Create Regex-based Annotations¶
Prerequisites:
Data Layer concepts of Konfuzio: Project, Document, Annotation, Label, Annotation Set, Label Set
Regular expressions
Difficulty: Easy
Goal: Learn how to create Annotations based on simple regular expression-based logic.
Environment¶
You need to install the Konfuzio SDK before diving into the tutorial.
To get up and running quickly, you can use our Colab Quick Start notebook.
As an alternative you can follow the installation section to install and initialize the Konfuzio SDK locally or on an environment of your choice.
Introduction¶
In this guide, we’ll show you how to use Python and regular expressions (regex) to automatically identify and annotate specific text patterns within a Document.
Initialize a Project, define searched term and a Label¶
Let’s say we have a Document, and we want to highlight every instance of the term “Musterstraße”, which might represent a specific street name or location.
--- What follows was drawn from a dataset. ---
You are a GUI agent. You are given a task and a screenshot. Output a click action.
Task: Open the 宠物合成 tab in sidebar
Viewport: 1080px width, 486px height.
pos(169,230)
Our task is to find this term, label it as “Lohnart”, and associate it with the “Brutto-Bezug” Label Set.
import re
from konfuzio_sdk.data import Project, Annotation, Span, AnnotationSet
my_project = Project(id_=YOUR_PROJECT_ID, update=True)
input_expression = "Musterstraße"
label_name = "Lohnart"
my_label = my_project.get_label_by_name(label_name)
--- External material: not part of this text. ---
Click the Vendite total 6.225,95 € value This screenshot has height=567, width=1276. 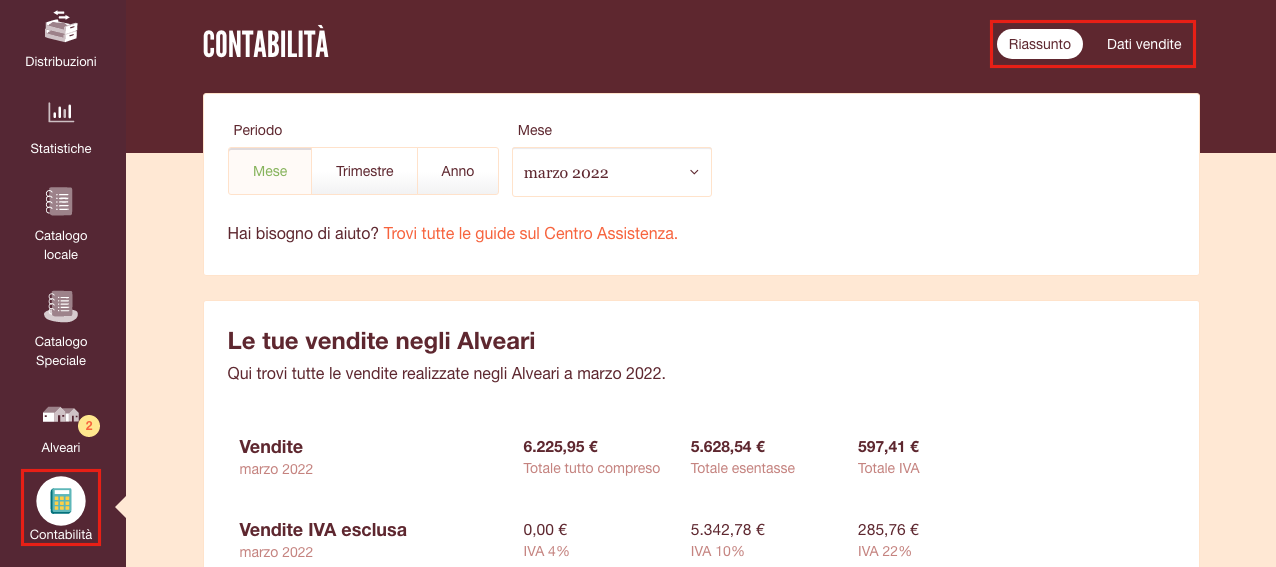(561, 447)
label_set = my_label.label_sets[0]
print(my_label)
print(label_set)
Label: Lohnart
LabelSet: Brutto-Bezug (94032)
Get a Document and find matches of a string in it¶
We fetch the first Document in the Project and search for the matches of the word/expression in the Document.
document = my_project.documents[0]
matches_locations = [(m.start(0), m.end(0)) for m in re.finditer(input_expression, document.text)]
print(matches_locations)
[(1590, 1602)]
Create the Annotations¶
For each found match we create an Annotation. Note that no Annotation can exist outside the Annotation Set and every Annotation Set has to contain at least one Annotation.
By using Annotation.save()
we ensure that each Annotation is saved online.
new_annotations_links = []
for offsets in matches_locations:
span = Span(start_offset=offsets[0], end_offset=offsets[1])
annotation_set = AnnotationSet(document=document, label_set=label_set)
annotation_obj = Annotation(
document=document,
annotation_set=annotation_set,
label_set_id=label_set.id_,
label=my_label,
confidence=1.0,
spans=[span],
is_correct=True,
)
new_annotation_added = annotation_obj.save(label_set_id=label_set.id_)
if new_annotation_added:
new_annotations_links.append(annotation_obj.get_link())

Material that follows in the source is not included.